Usual care as the control group in clinical trials of nonpharmacologic interventions

B Taylor Thompson, David Schoenfeld, B Taylor Thompson, David Schoenfeld

Abstract

We discuss the pros and cons of including usual care as a control arm in clinical trials of nonpharmacologic interventions. Usual care is a term used to describe the full spectrum of patient care practices in which clinicians have the opportunity (which is not necessarily seized) to individualize care. The decision to use usual care as the control arm should be based on the nature of the research question and the uniformity of usual-care practices. The use of a usual-care arm in a two-arm trial should be considered for trials of investigational drugs or devices, for trials that propose to test interventions that lie well outside usual-care practices, or for trials where the research question per se is to compare a strategy against usual care. Examples of the latter include pragmatic effectiveness trials of clinical pathways or protocolized-care versus usual-care practices. Randomized intervention trials can be safely conducted and monitored using two treatments that lie within the range of usual-care practices if both approaches are considered prudent and good care for the target population.

Figures

Figure 1.
Figure 1.
Hemoglobin thresholds for packed red blood cell (PRBC) transfusions for 254 intensive care unit clinicians varied from less than 6.5 g/dl to over 10.5 g/dl. C1 indicates the entire range of hemoglobin transfusion thresholds (de facto usual care). C2 indicates a narrower range of practices that might be considered prudent care. Different treatment decisions for the identical patient scenario is an example of clinically unexplained practice variation. The province and practice setting (academic or community) explained some of the variation in practice (practice styles). Clinician practices were different for an actively bleeding patient scenario (hatched bars) in comparison to three nonbleeding scenarios (open bars), indicating evidence of customization, although practices still varied widely. Severity of illness and age also influenced practice (data not shown), which is further evidence of customization. The entire range of practices represents de facto usual care. Within these practices lies what a consensus of the investigators likely determined to be prudent care and they proposed to randomize two strategies within these bounds (A vs. B) (15). This proposal was subjected to peer review (Canadian Clinical Trials Group and the Medical Research Council of Canada), and the participating institutional review boards that approved the study (15). Both approaches were judged not to be prudent care for bleeding patients, so such patients were excluded.
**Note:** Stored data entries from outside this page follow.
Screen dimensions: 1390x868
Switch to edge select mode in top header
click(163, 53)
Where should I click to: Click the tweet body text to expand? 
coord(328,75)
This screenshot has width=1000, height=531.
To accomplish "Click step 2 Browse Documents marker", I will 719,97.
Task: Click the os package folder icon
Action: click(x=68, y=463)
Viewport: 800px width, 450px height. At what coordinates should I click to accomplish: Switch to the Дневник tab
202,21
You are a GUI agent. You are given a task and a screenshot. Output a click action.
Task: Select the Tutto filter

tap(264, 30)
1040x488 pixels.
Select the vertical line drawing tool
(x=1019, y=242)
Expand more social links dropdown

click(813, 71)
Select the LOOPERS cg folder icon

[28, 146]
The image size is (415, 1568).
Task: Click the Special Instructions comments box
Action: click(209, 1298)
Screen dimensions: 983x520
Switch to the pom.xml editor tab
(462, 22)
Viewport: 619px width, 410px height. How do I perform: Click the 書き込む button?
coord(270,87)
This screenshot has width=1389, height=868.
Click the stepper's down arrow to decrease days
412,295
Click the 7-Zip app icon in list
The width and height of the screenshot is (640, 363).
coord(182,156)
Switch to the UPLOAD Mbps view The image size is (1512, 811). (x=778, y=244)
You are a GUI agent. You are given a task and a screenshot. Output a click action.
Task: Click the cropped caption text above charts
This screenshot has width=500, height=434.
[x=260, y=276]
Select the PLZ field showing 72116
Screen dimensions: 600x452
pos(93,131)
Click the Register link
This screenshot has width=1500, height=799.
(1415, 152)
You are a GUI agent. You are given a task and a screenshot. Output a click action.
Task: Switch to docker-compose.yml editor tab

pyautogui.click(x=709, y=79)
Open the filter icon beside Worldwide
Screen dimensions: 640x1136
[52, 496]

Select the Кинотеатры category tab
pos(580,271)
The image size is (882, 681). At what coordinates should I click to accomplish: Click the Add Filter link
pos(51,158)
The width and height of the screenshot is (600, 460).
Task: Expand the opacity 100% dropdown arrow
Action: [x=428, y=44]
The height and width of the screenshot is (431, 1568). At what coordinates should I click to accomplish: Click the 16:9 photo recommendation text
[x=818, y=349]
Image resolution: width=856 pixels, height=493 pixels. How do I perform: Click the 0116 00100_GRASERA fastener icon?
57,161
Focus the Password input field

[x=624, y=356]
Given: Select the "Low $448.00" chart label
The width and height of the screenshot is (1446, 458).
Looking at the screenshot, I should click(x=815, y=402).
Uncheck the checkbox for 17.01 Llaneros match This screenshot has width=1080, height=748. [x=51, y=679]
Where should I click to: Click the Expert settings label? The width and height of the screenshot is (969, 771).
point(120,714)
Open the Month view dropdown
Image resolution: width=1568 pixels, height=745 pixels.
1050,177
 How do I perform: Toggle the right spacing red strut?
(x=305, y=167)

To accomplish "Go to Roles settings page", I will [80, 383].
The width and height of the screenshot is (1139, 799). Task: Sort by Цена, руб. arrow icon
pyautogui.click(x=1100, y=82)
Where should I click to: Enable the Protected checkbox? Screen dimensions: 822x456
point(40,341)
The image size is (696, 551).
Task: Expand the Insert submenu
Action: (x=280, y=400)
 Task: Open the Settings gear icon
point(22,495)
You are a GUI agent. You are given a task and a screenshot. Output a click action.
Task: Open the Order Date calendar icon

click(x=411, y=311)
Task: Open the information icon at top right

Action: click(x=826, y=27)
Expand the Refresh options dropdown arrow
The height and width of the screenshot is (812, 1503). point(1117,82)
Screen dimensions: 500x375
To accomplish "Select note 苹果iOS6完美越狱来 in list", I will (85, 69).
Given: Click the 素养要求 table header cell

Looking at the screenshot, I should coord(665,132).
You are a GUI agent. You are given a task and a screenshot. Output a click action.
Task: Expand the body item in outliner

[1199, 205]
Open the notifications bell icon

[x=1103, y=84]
Data from Reference .
Figure 2.
Figure 2.
Clinician-selected tidal volumes before the initiation of study procedures are shown for the Exosurf trial (Aerosolized Surfactant for ARDS, conducted in nine countries, 63 hospitals, with 726 patients enrolled between 1992 and 1993) (11) and the Acute Respiratory Distress Syndrome Network (ARDSnet) lower tidal volume trial (conducted in the United States with 17 hospitals, and 861 patients enrolled between 1996 and 1999) (8). Arrow “A” represents the lower tidal volume group, selected after the completion of a phase II trial and the publication of another positive trial, and arrow “B” the tidal volume used in the traditional approach (32, 33). The Exosurf trial results were considered during the design of the ARDSnet trial. De facto usual care would be the entire range of clinician-selected tidal volumes. Note the shift in usual-care practices toward the use of lower tidal volumes during the trial, which may have represented adoption of lower tidal volumes in response to preclinical studies and expert opinion or the influence of the trial per se (Hawthorne effect). Hatched bars, Exosurf; solid bars, ARMA.